------ SOURCE DATA ------
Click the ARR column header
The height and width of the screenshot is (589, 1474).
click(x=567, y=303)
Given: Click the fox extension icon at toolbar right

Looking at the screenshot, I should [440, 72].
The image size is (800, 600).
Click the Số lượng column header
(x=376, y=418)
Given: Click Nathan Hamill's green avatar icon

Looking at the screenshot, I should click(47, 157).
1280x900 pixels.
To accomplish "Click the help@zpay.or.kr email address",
------
------ SOURCE DATA ------
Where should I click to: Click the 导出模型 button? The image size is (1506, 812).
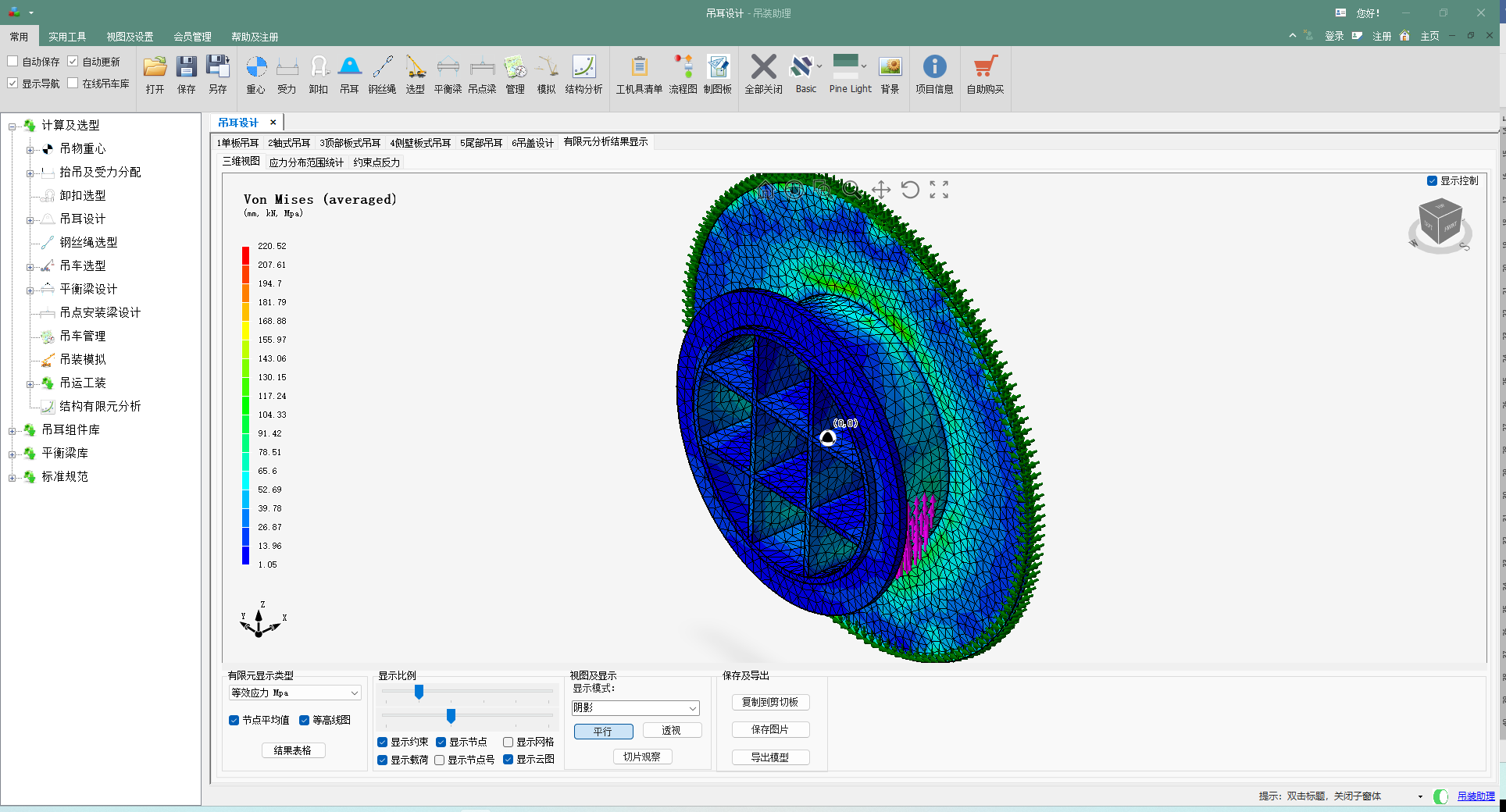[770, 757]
------
------ SOURCE DATA ------
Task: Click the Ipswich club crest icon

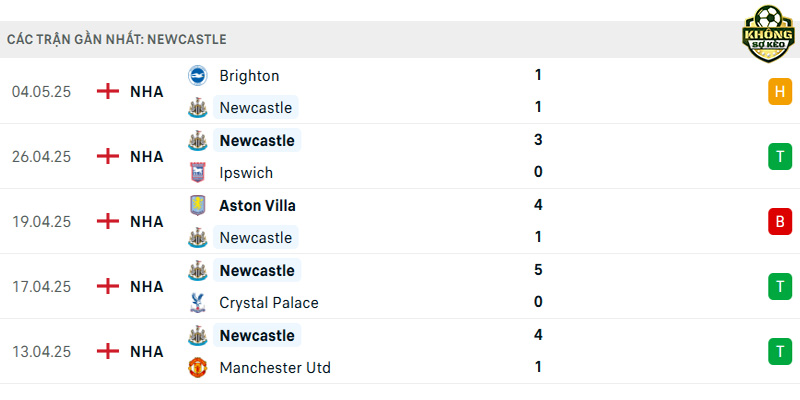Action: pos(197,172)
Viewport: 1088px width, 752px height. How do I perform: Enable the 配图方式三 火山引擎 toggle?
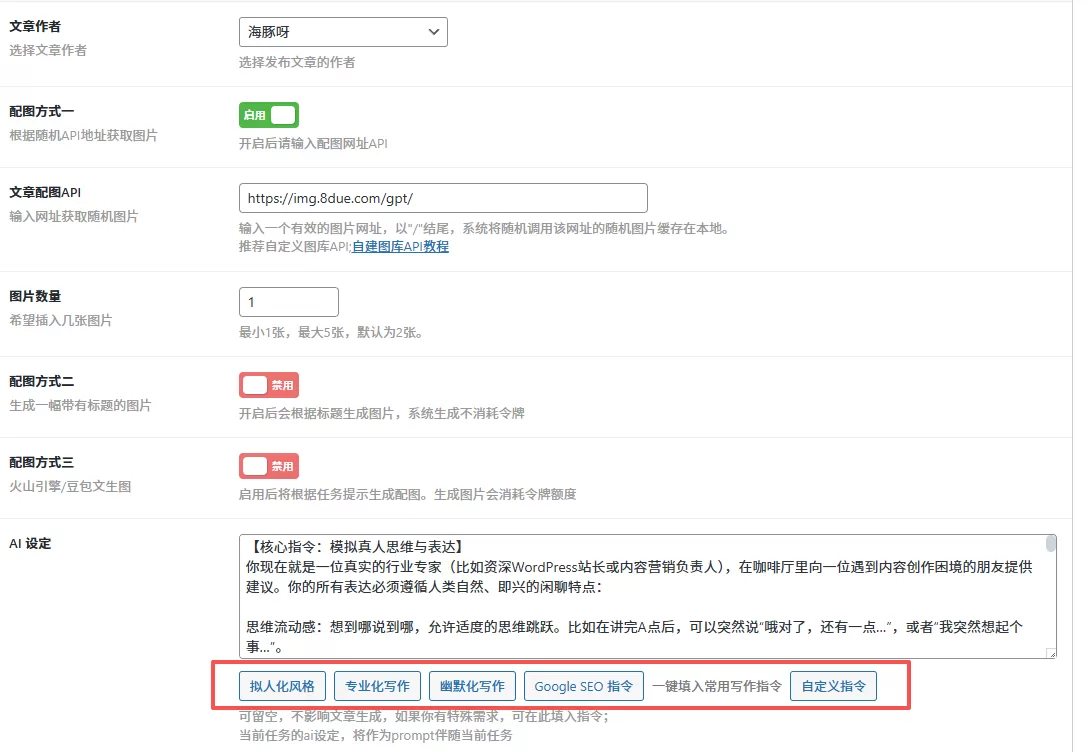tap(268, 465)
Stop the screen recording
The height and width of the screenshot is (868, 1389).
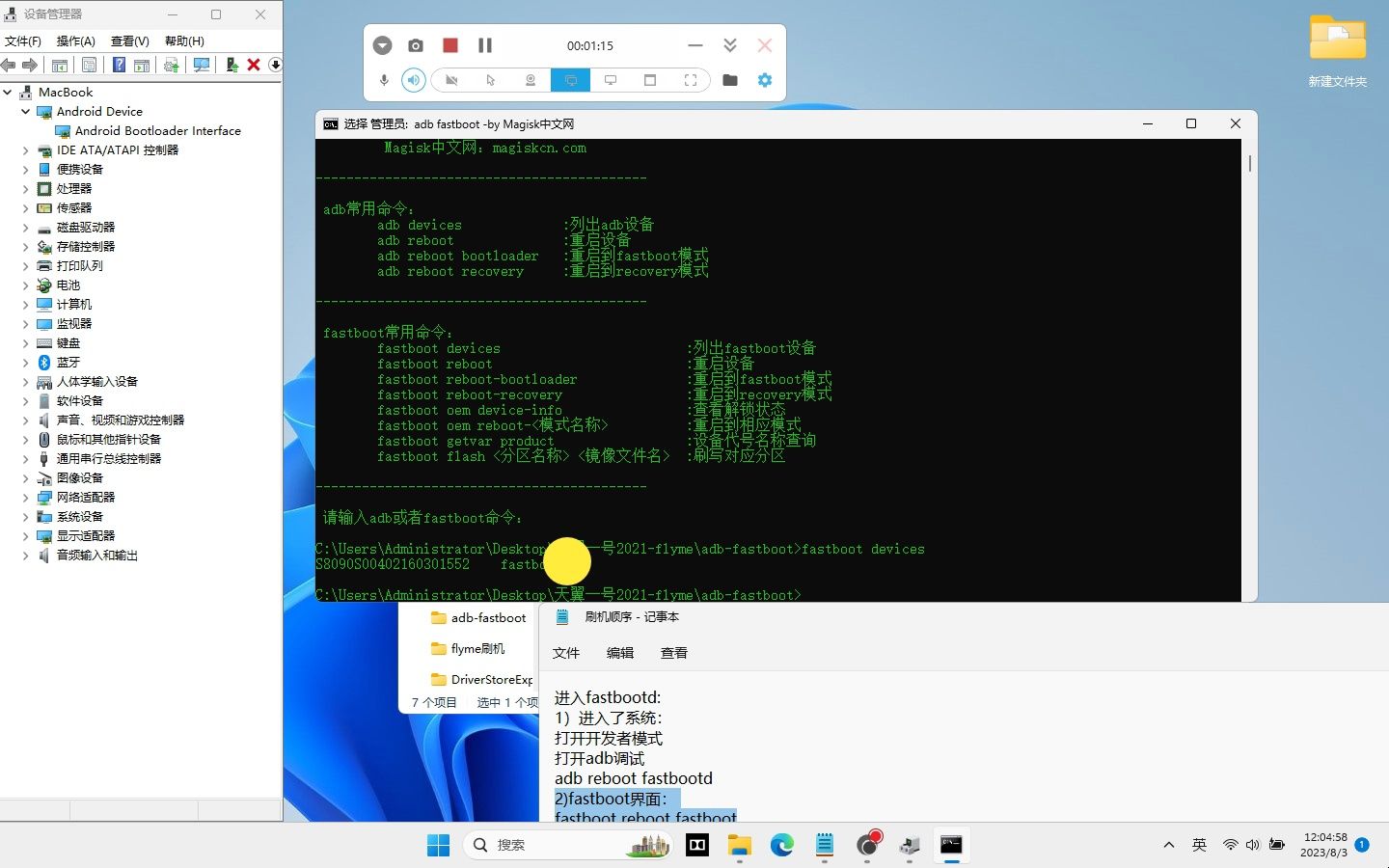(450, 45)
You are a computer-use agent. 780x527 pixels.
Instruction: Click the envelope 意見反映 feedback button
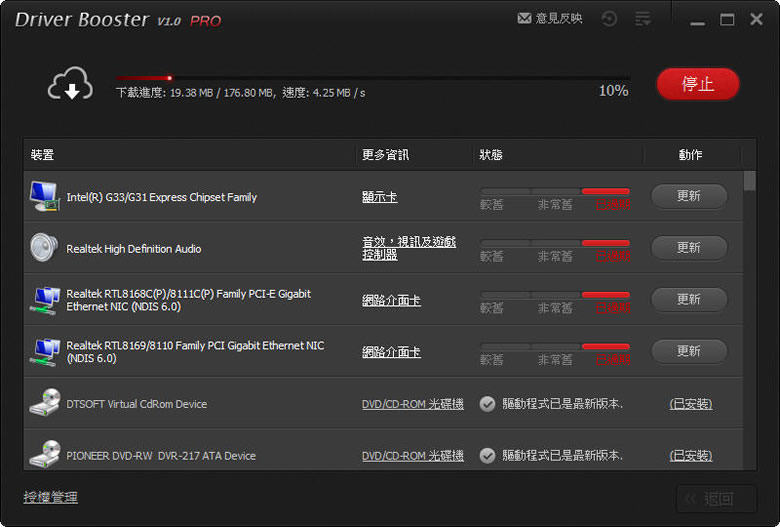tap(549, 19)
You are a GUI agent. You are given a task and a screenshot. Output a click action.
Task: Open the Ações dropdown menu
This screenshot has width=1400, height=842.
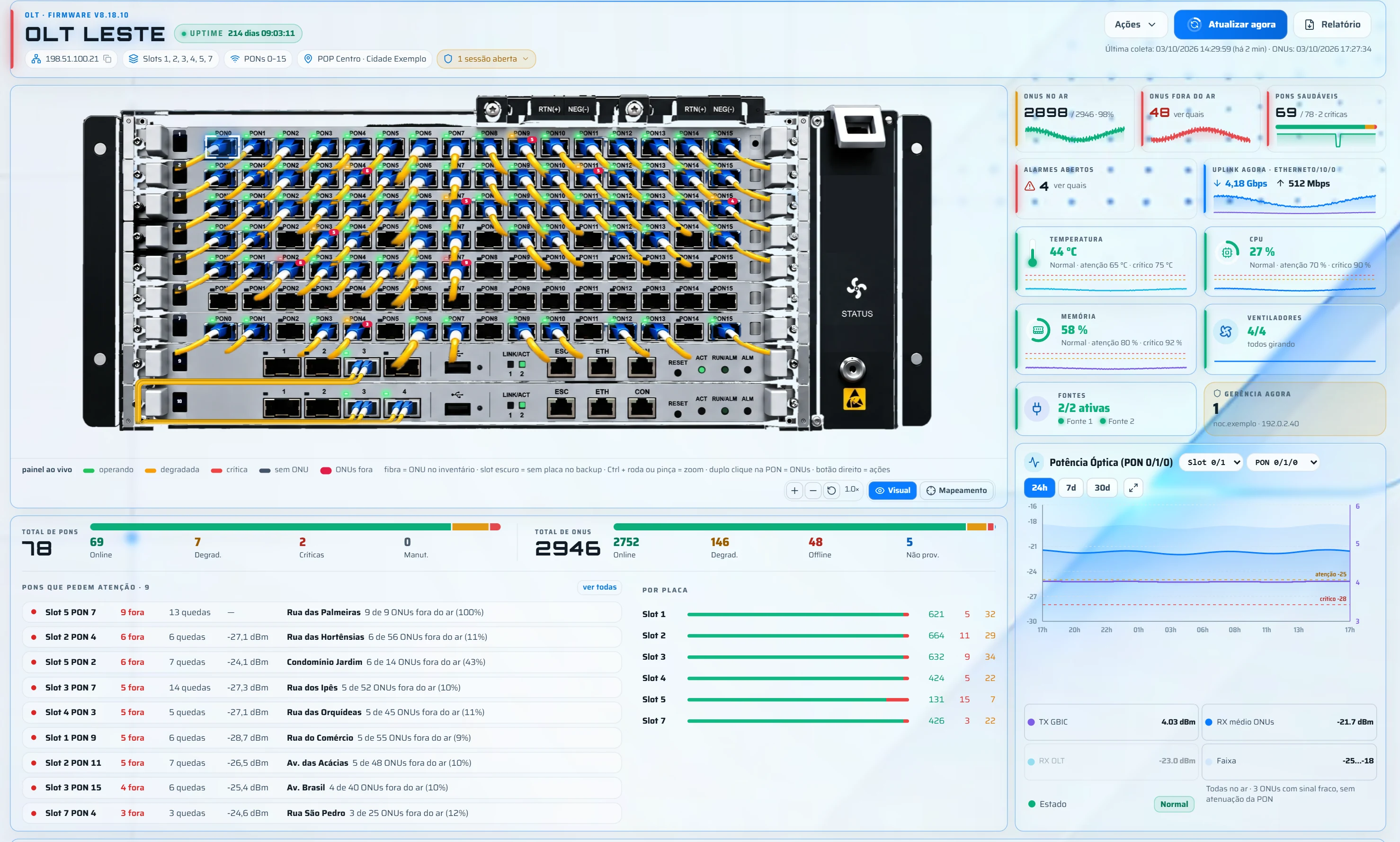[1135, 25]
------
- **YOUR INSTRUCTIONS**: Only the lines holding "pixels" are wanted, so copy each of them from the material.

- **EXERCISE RESULT**:
1280x900 pixels.
You are a computer-use agent. 780x527 pixels.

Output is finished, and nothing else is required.